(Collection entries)

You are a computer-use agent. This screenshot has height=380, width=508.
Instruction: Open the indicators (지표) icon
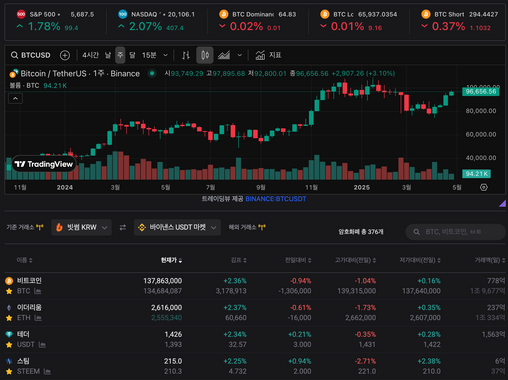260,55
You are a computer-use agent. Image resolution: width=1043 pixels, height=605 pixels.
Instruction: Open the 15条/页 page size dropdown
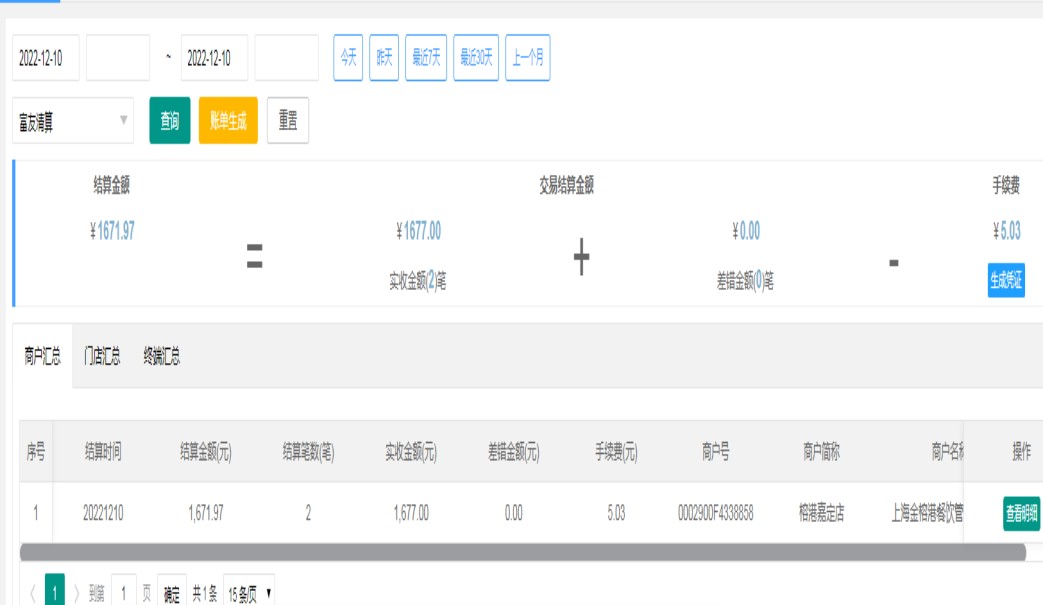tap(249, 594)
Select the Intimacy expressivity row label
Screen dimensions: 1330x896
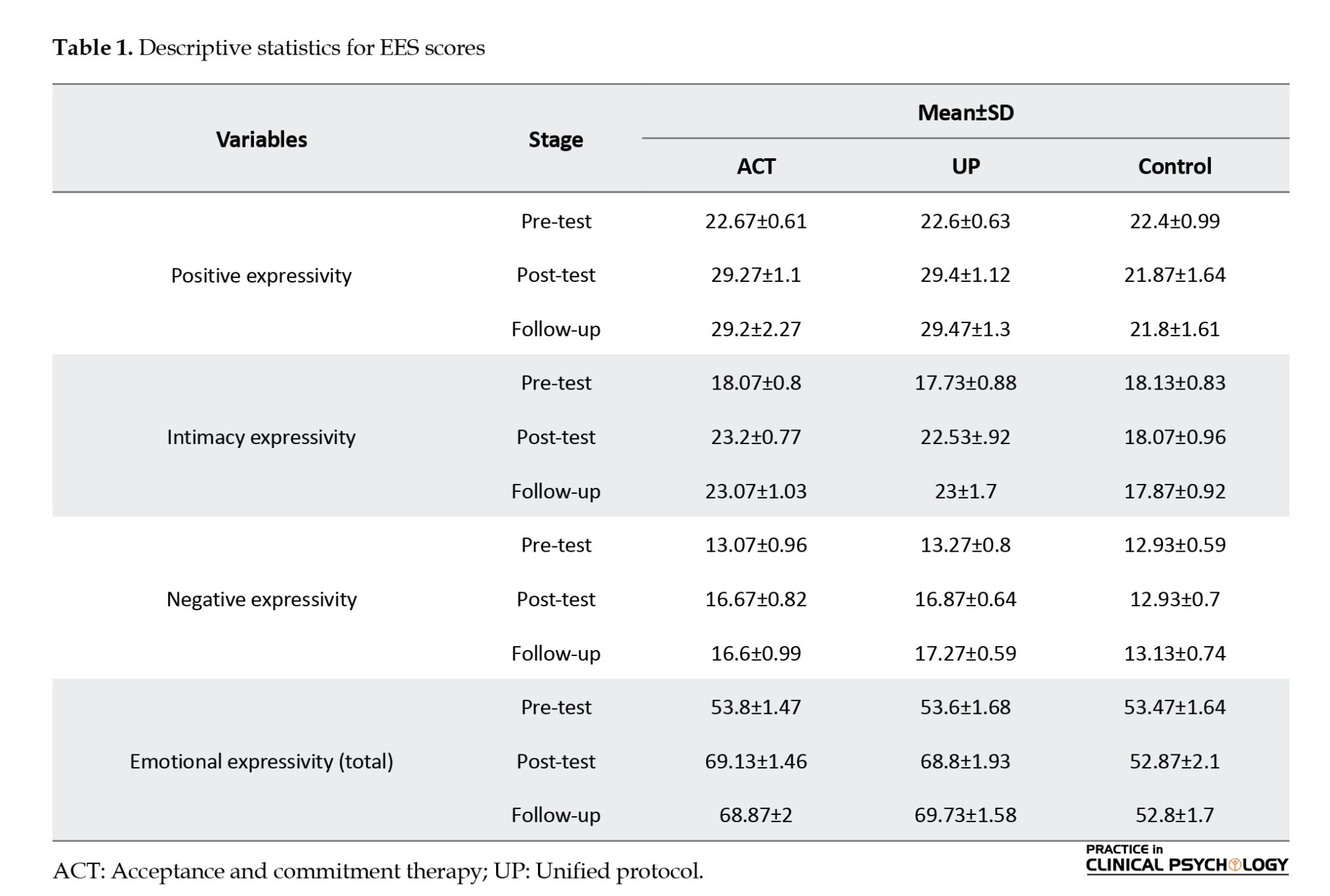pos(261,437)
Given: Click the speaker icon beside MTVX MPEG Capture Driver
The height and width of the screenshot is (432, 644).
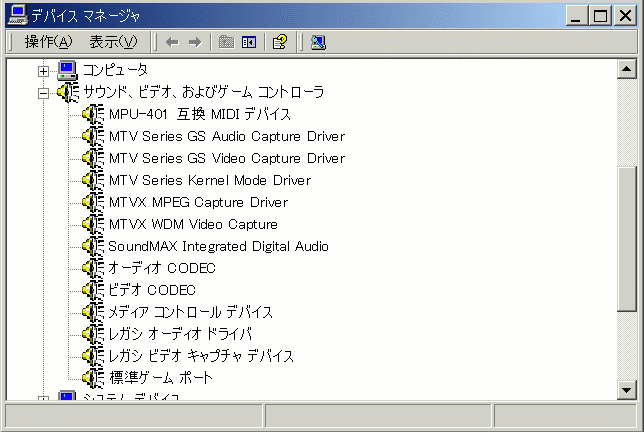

The task ->
Please restate the entries word for word. Skip the pictures.

The answer ->
You are a computer-use agent. This screenshot has height=380, width=508.
Instruction: Open the indicators (지표) icon
260,55
You are a computer-use agent. Image resolution: width=1043 pixels, height=605 pixels.
Instruction: Open the 15条/页 page size dropdown
tap(249, 594)
Select the Intimacy expressivity row label
Screen dimensions: 1330x896
pos(261,437)
Given: Click the speaker icon beside MTVX MPEG Capture Driver
The height and width of the screenshot is (432, 644).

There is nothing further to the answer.